Married but Happy said:


> I got mine!


i got mine on day after valentines day, but my wife has jaw issues so she cannot allegedly do it for long, so we finish with PIV. so i get about 2-3 minutes of the best bj ever, and i don't think it is just my lack of memory of past ones, but it really is.


----------



## Wolf1974 (Feb 19, 2014)

chillymorn69 said:


> and there wasn't a single thread about it.:frown2:


Was too busy enjoying both to make a thread about it :smile2:


----------



## EllisRedding (Apr 10, 2015)

Does giving a cow a bj count ... asking for a friend .... ?


----------



## Wolf1974 (Feb 19, 2014)

BetrayedDad said:


> Speak for yourself, every time I see my girlfriend it's bj day.
> 
> So many fish in the sea and most of you settle for washed up dead ones.

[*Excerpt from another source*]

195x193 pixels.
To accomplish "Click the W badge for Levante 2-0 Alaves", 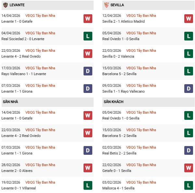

I would have to agree. People who settle for sexless lives are mind boggling to me. My GF cooked my steak in an apron and nothing else with dessert after :wink2:. Only bad part was I had to go to work after that feeling like I needed a nap lol


----------



## uhtred (Jun 22, 2016)

I......Hate......You.......

OK, not really. Just really jealous, my wife things BJs are degrading and disgusting. OTOH, I live a near sexless life because other parts are very good. Is it the right trade - I'll never really know. 







Wolf1974 said:


> I would have to agree. People who settle for sexless lives are mind boggling to me. My GF cooked my steak in an apron and nothing else with dessert after :wink2:. Only bad part was I had to go to work after that feeling like I needed a nap lol


----------



## 225985 (Dec 29, 2015)

uhtred said:


> I......Hate......You.......
> 
> 
> 
> OK, not really. Just really jealous, my wife things BJs are degrading and disgusting. OTOH, I live a near sexless life because other parts are very good. Is it the right trade - I'll never really know.




It's not.


----------



## Young at Heart (Jan 6, 2015)

EllisRedding said:


> Does giving a cow a bj count ... asking for a friend .... ?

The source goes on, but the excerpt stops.